[Dataset records]
********************
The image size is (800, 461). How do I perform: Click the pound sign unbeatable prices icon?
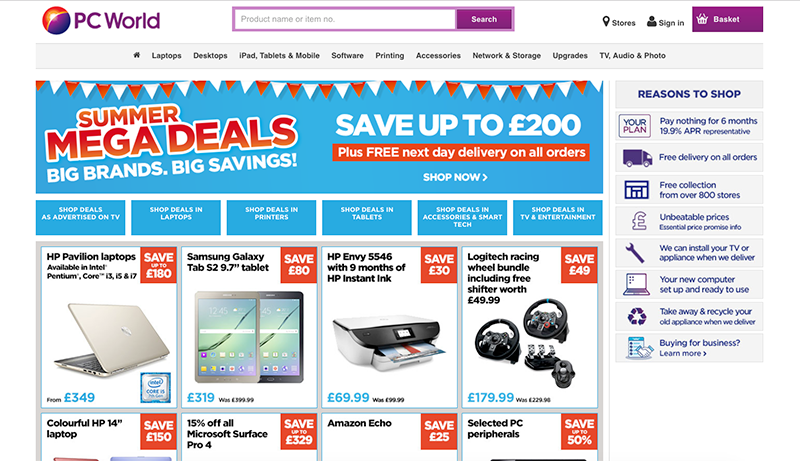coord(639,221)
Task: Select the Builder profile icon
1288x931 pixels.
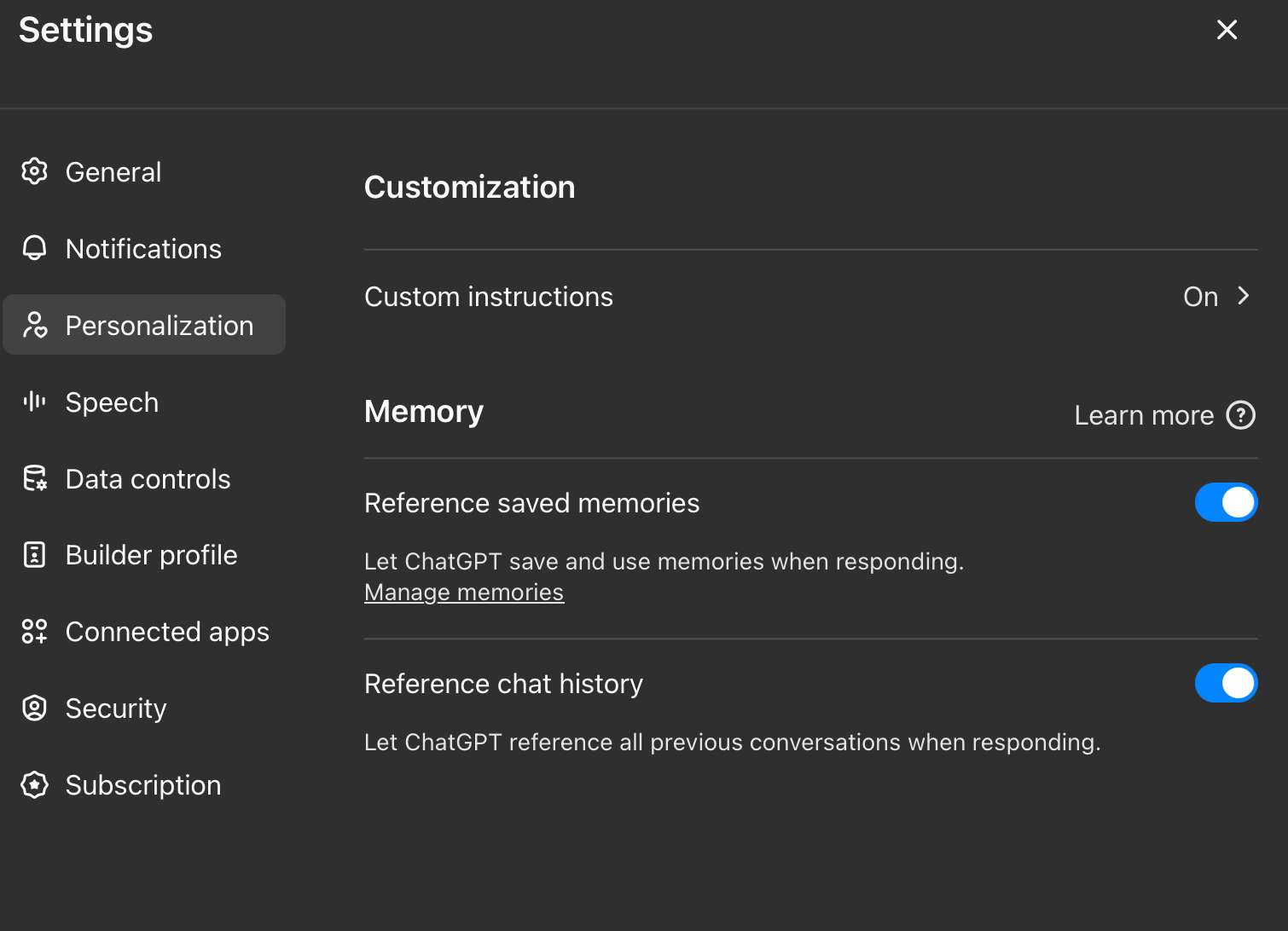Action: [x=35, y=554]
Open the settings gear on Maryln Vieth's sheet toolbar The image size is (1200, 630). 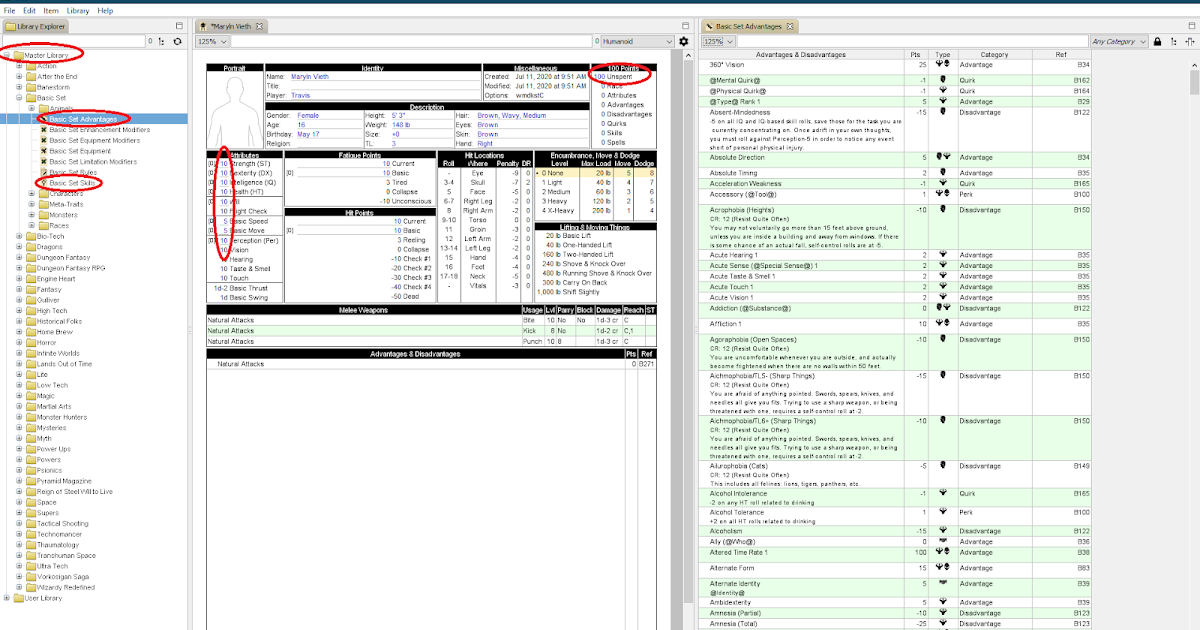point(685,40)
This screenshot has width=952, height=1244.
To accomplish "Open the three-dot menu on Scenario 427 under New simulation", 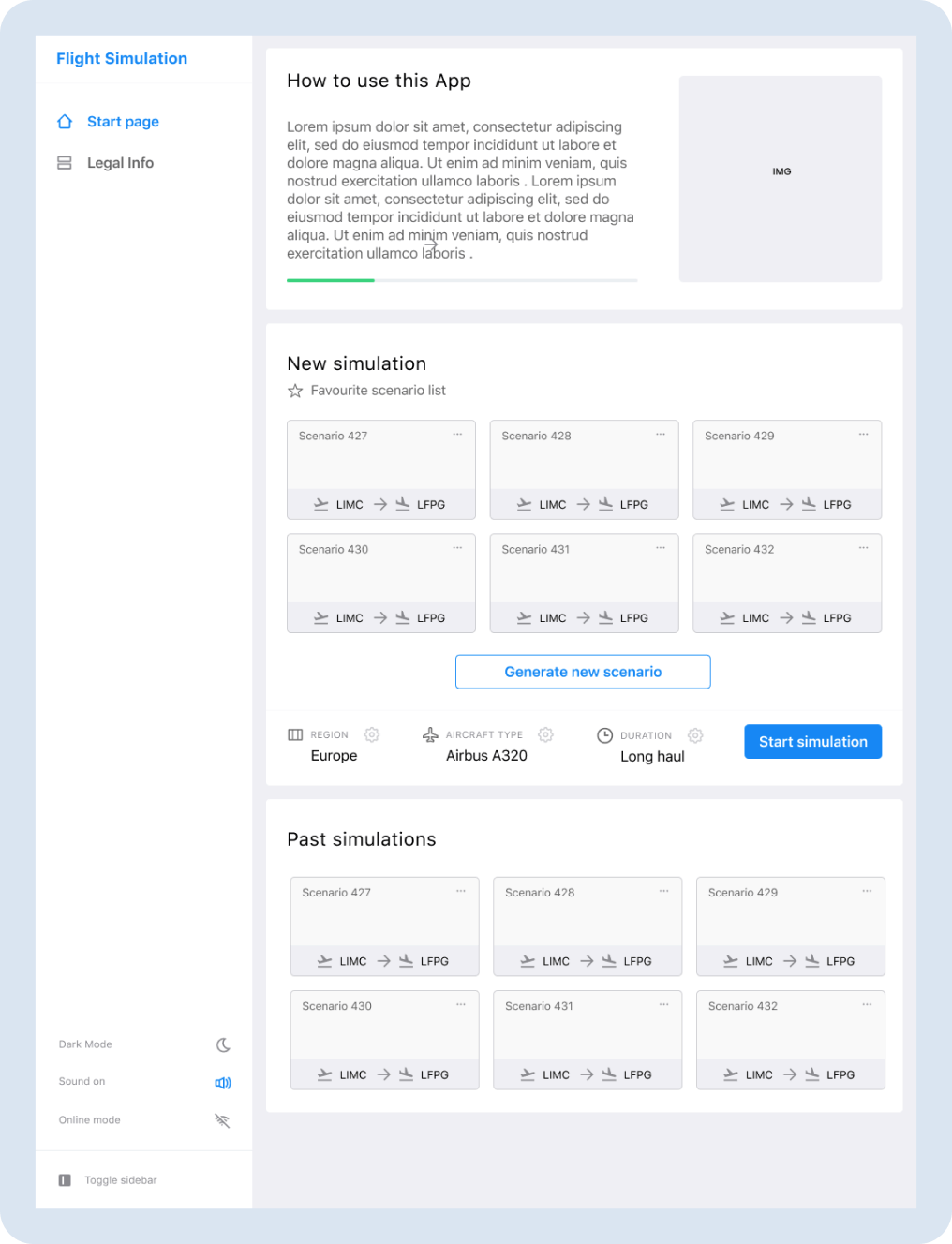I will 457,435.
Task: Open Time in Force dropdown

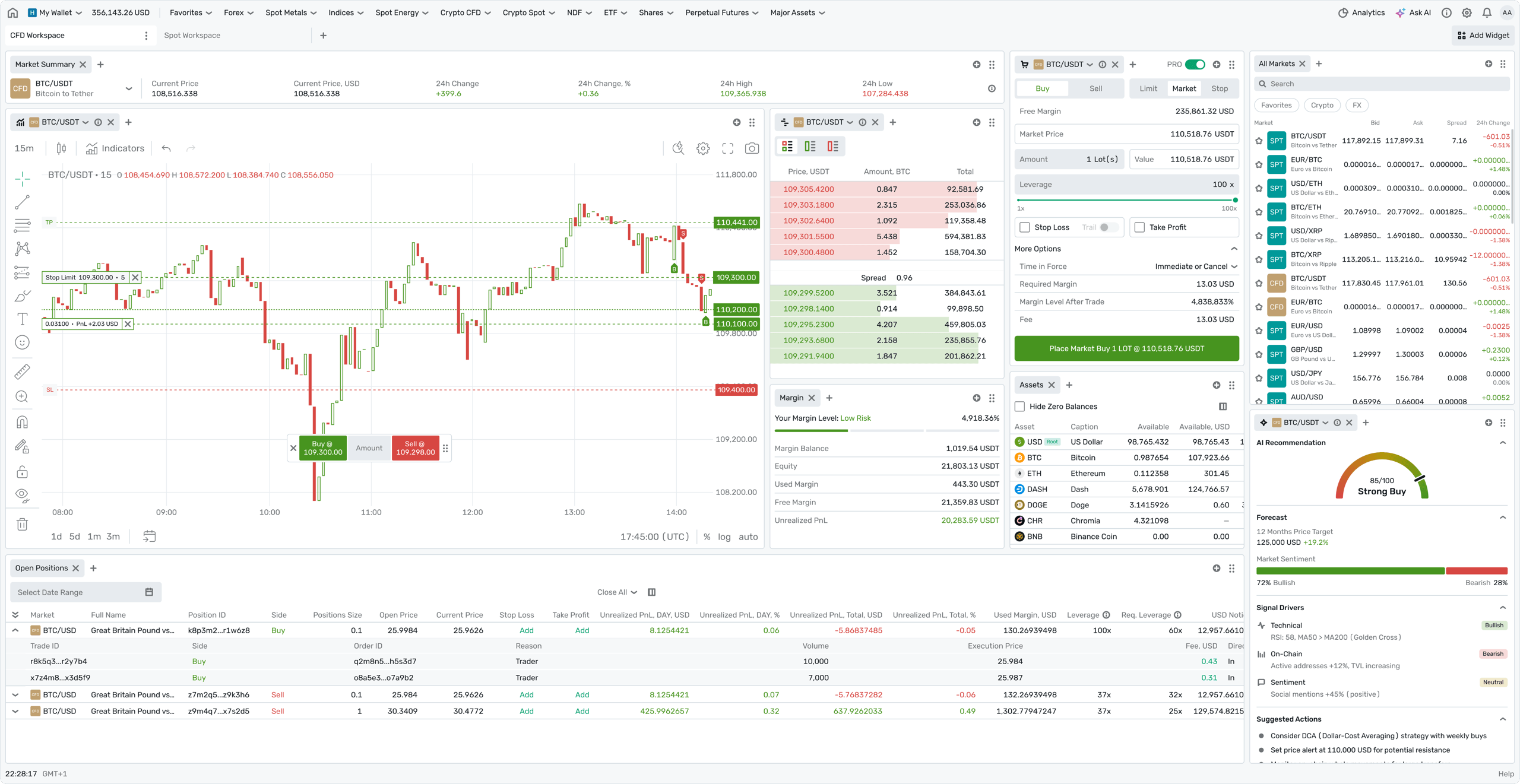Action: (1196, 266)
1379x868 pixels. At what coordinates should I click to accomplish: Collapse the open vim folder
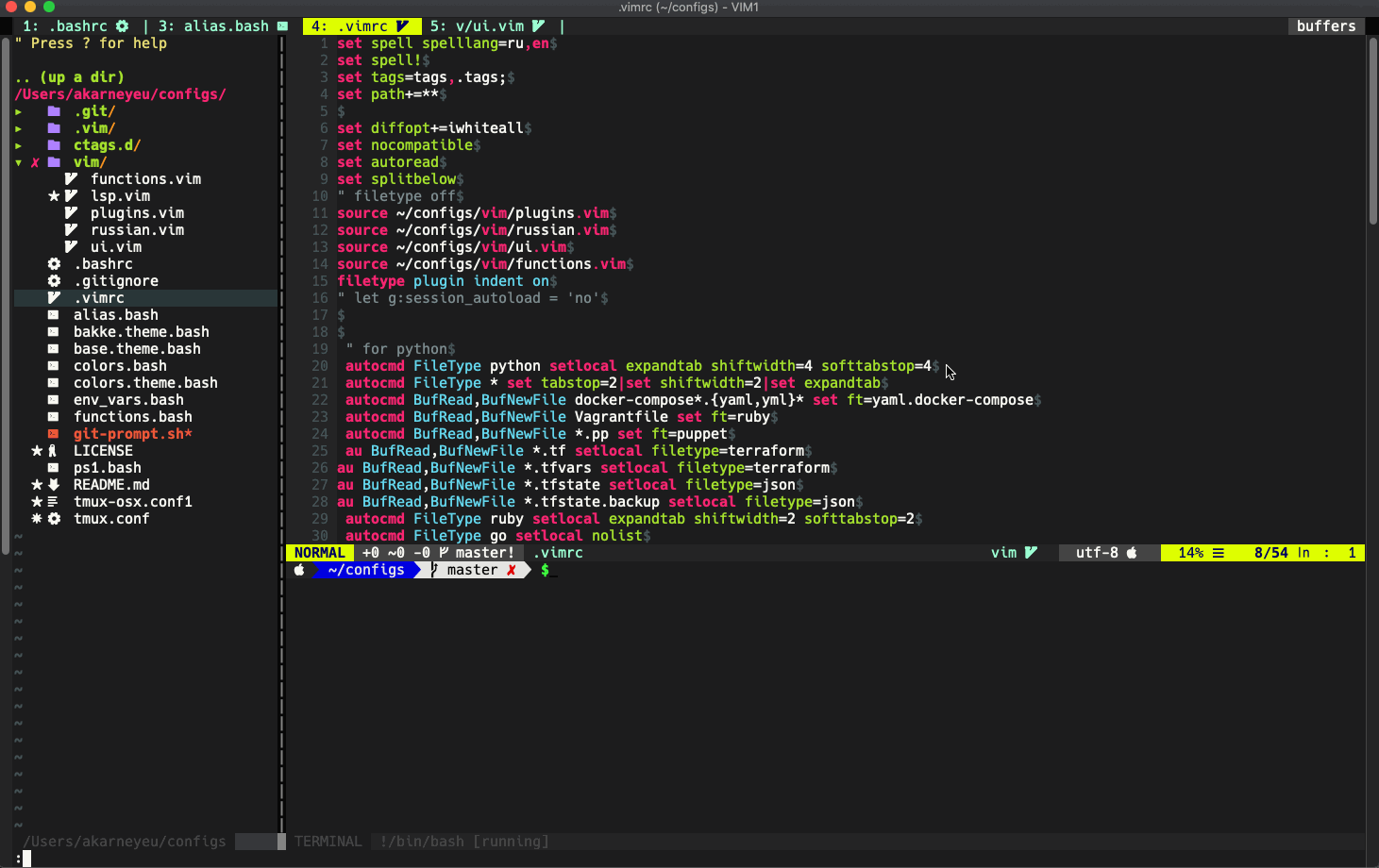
********************
_What you have to do_
Rewrite the lines from the one containing "Task: Open Time in Force dropdown" through the end of the records, with "folder" replaced by "directory" and nothing else altered. Leave the pictures out.

_The answer_
Task: Open Time in Force dropdown

Action: (1196, 266)
1379x868 pixels. At what coordinates should I click to accomplish: Collapse the open vim directory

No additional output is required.